Trustees unanimously approved an action plan to address a Texas Education Agency audit of Individual Graduation Committees after the agency requested documentation for two campuses; administration said it has centralized documentation and begun implementing the required steps.

Spring Independent School District trustees voted unanimously Thursday to approve a Texas Education Agency-prescribed corrective action plan after the agency audited the district's use of Individual Graduation Committees (IGCs) and found incomplete documentation in a sample review.

Administrators told the board the state requires districts to keep IGCs within a 10% cap of each graduating class and that the TEA performed a sample audit of two campuses after the district exceeded that threshold in TEA's reporting. Dr. Craig Cuellar, chief of academics and school leadership, said the agency requested specific evidentiary items ' parent conferences, signatures and work products ' and the district could not produce complete records for all sampled students at one campus.

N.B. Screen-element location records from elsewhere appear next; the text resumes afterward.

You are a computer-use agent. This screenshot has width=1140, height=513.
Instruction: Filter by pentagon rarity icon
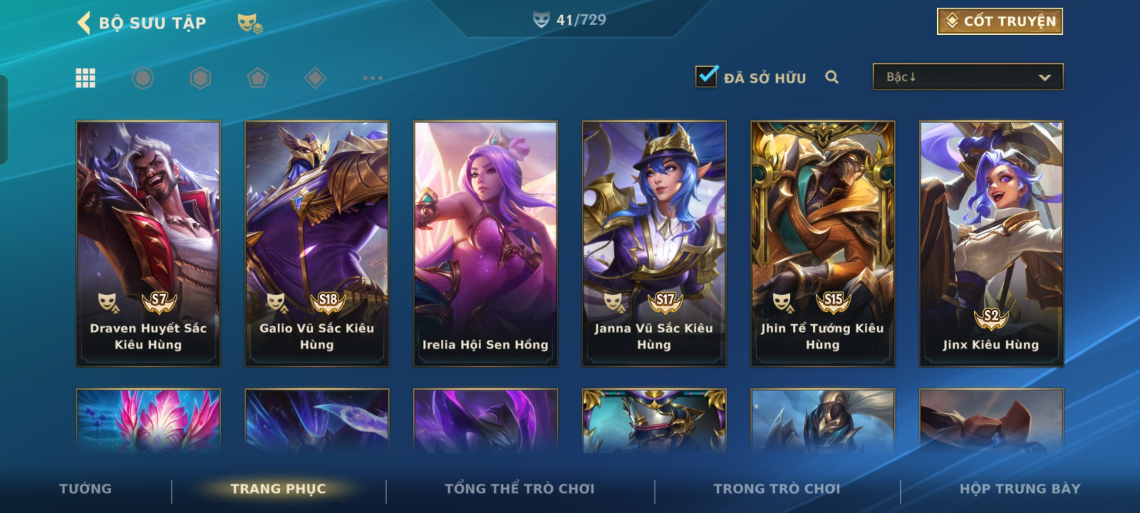[258, 78]
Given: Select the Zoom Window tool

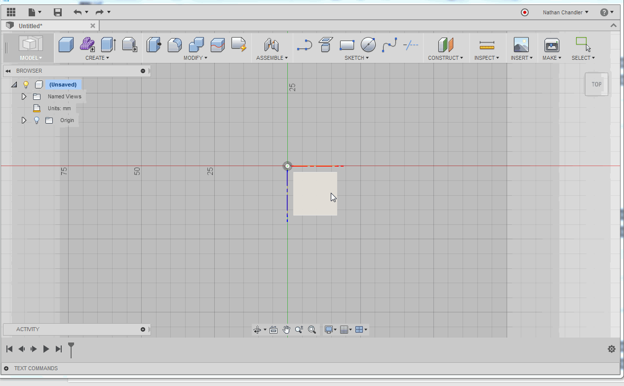Looking at the screenshot, I should click(x=312, y=329).
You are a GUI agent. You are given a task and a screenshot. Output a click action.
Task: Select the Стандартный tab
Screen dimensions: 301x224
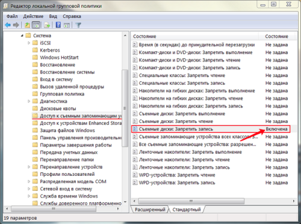click(187, 210)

The corrective action plan supplied by TEA prescribes a checklist of steps and documentation controls. Administration said it has already begun centralizing IGC documentation in the district's Laserfiche system, assigned ongoing oversight responsibilities, and begun internal desk audits at multiple campuses to locate and standardize missing records.

Alicia Bell, who leads school improvement oversight, told trustees that the district now runs biweekly reports to identify campuses approaching the 10% threshold, triggers principals and assistant superintendents when forms are submitted, and will generate parent notifications and centralized files to prevent future documentation gaps.

Trustees asked whether the specialty campus model creates exceptions; administration replied the 10% cap remains a state standard and the district must ensure documentation for every student approved under an IGC. Board members requested monthly reporting so trustees can monitor campus-level percentages and corrective steps.

The board then moved to approve the corrective action plan as presented; the board chair called for a vote and the motion carried unanimously.

Ending: Administration said it will submit the corrective action plan to TEA per the agency's timeline, continue internal audits and report monthly to the board on compliance with IGC documentation and campus percentages.